After locating the line with "Task: Click the 导航栏目 input field", reproduce that line and every one following it exactly, up to the end of the entries.

[Stored data]
::::::::
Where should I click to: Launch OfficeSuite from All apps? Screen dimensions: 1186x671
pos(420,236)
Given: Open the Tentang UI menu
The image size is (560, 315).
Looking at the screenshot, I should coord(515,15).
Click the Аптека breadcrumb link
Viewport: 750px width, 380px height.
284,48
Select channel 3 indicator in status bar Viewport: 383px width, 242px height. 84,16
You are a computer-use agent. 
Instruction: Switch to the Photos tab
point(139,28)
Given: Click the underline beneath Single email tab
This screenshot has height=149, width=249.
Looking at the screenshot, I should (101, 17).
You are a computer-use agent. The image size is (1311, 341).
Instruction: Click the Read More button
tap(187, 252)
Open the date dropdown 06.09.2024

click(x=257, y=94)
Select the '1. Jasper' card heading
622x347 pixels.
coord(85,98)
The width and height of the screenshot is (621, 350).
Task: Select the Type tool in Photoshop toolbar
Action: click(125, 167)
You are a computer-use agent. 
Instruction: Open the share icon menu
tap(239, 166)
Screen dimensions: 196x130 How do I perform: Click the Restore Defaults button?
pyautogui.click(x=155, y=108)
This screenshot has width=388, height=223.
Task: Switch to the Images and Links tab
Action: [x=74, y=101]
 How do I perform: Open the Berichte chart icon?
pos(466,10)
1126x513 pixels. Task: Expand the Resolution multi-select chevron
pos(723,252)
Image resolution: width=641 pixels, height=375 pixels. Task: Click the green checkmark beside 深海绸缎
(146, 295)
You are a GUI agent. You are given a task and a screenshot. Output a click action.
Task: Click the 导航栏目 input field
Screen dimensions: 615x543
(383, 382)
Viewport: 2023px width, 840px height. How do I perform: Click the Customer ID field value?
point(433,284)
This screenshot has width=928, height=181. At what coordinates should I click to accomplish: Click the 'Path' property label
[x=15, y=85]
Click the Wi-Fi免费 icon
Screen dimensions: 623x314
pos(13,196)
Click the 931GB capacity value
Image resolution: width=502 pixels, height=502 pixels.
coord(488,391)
::::::::
* [Completed exercise]
Task: Click the 导航栏目 input field
Screen dimensions: 615x543
(383, 382)
Viewport: 2023px width, 840px height. How do I perform: Click the Customer ID field value?
point(433,284)
This screenshot has width=928, height=181. At what coordinates should I click to accomplish: Click the 'Path' property label
[x=15, y=85]
Click the Wi-Fi免费 icon
Screen dimensions: 623x314
pos(13,196)
Click the 931GB capacity value
Image resolution: width=502 pixels, height=502 pixels.
coord(488,391)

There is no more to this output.